◆ Exercise 1 ◆
Reproduce verbatim the entries from their start through the line that contains "Image resolution: width=924", including both of those lines.

[Page extract]

For the training process, we used the AdamW [47] optimizer with a maximum learning rate of 3 × 10−4 and a one-cycle strategy [48]. In addition, we trained batches of 64 using a 10−5 decay of weights with an EMA [49,50] decay rate of 0.995, SKD of [51], and default values for all other parameters. Each of the three datasets used has an iteration of 1500. to handle the different sample lengths across the datasets, we adjusted the parameters of the samples under the control network. One noise type and one mixing strategy were randomly selected in each iteration.

As illustrated in the Fig. 6, the workflow can be divided into two primary stages: Data Processing and Training and Testing. In the data processing stage, the raw audio data is first downsampled to a sampling rate of 22 kHz, and the duration of each audio clip is standardized to 4 s to ensure compatibility with the model’s input requirements. After preprocessing, the data is split into training and testing sets. In the training and testing stage, the training data is loaded into the model for training, during which the loss function is optimized iteratively to update the model parameters and generate prediction results. The trained model is subsequently saved (as indicated by “SaveModel”) for use in the testing phase. In the testing phase, the saved model is loaded to make predictions on the testing data, yielding the final prediction results. This workflow comprehensively and systematically outlines the entire pipeline from raw data preprocessing to model training and testing, providing a clear depiction of the logical structure of our research methodology.

images

Figure 6: Schematic diagram of the overall pipeline

4.2 Results and Discussion

4.2.1 Comparison With Other Algorithms on the ESC-50

In this study, we comprehensively compare and analyze the experimental results from three different perspectives (nature of end-to-end models, form of input data, and use of pre-trained models). The experimental results are shown in Table 1. We found that the end-to-end models generally exhibit excellent performance in these aspects of the study, which is mainly attributed to their strong learning ability and robustness. Compared to non-end-to-end models, end-to-end models [2,17] show better performance in audio classification tasks.

[/Page extract]
[Material provided]

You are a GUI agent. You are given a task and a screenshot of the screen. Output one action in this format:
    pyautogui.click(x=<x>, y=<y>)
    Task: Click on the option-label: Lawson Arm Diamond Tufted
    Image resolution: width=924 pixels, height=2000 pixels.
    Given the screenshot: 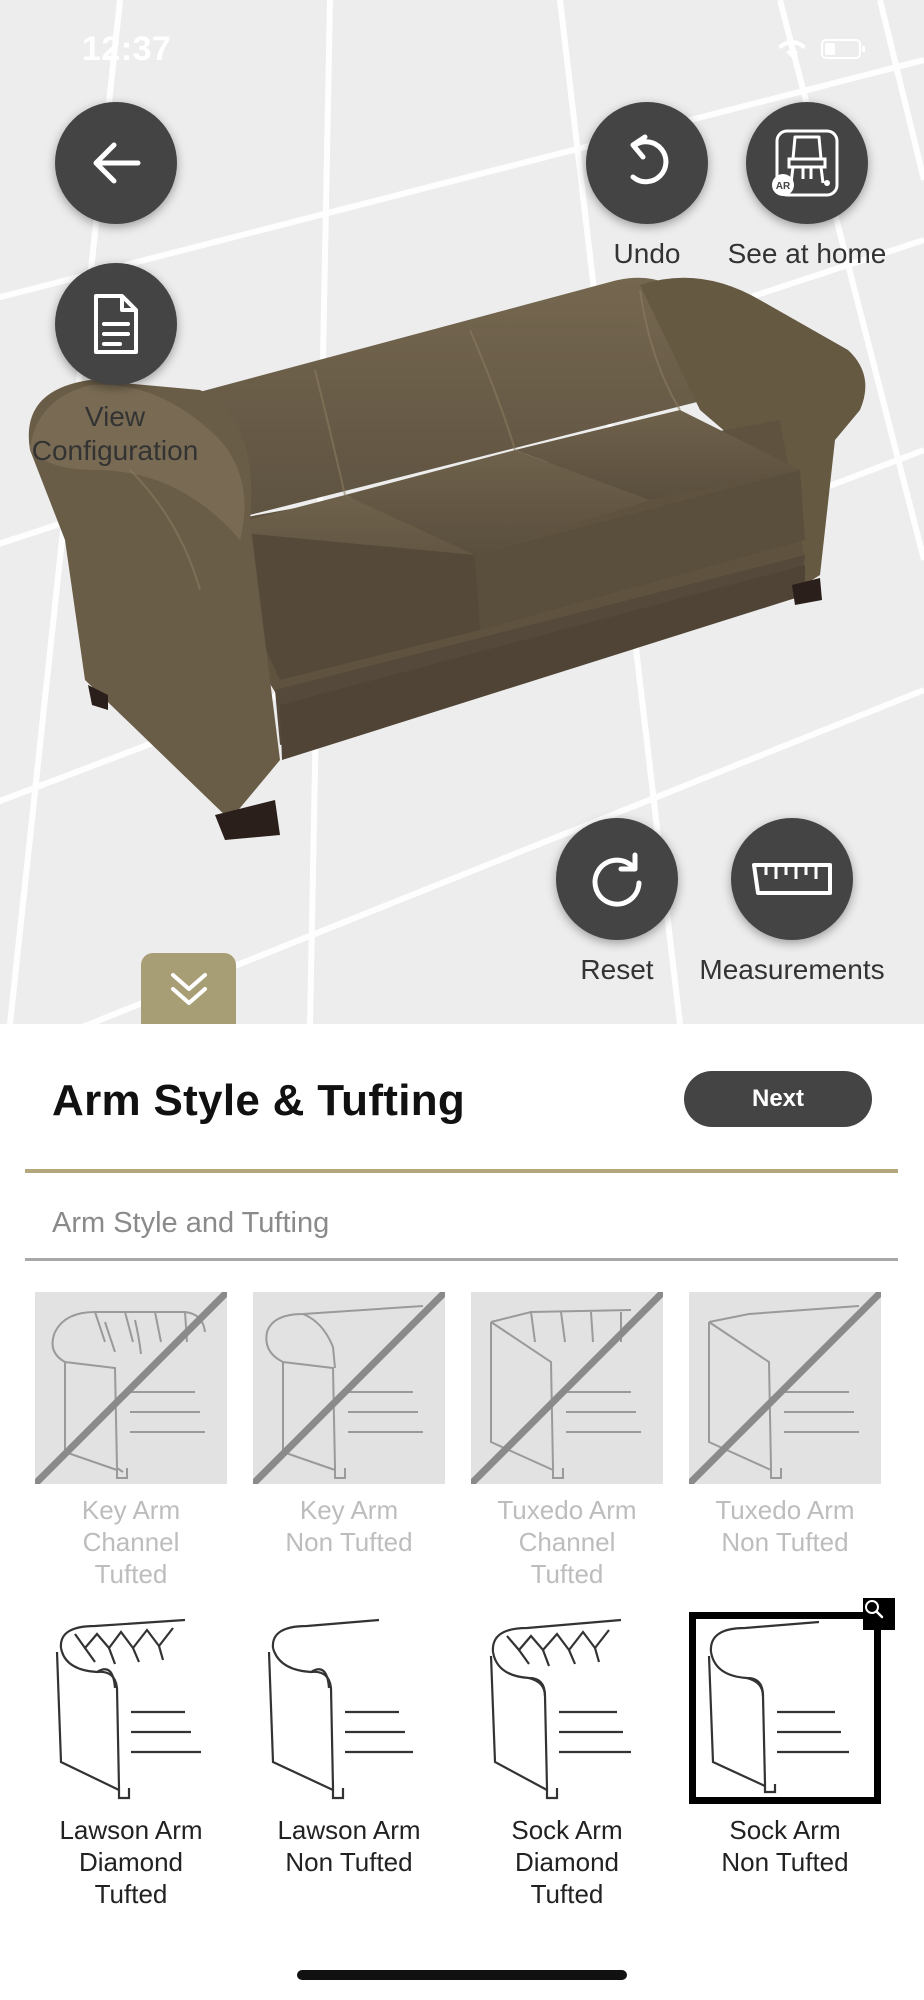 What is the action you would take?
    pyautogui.click(x=131, y=1862)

[/Material provided]

◆ Exercise 2 ◆
List the perspectives from which the audio classification excerpt says the experimental results are compared and analyzed.

◆ Response area 1 ◆
You are a GUI agent. You are given a task and a screenshot of the screen. Output one action in this format:
    pyautogui.click(x=<x>, y=<y>)
    Task: Click on the option-label: Lawson Arm Diamond Tufted
    Image resolution: width=924 pixels, height=2000 pixels.

◆ Response area 2 ◆
- Nature of end-to-end models
- Form of input data
- Use of pre-trained models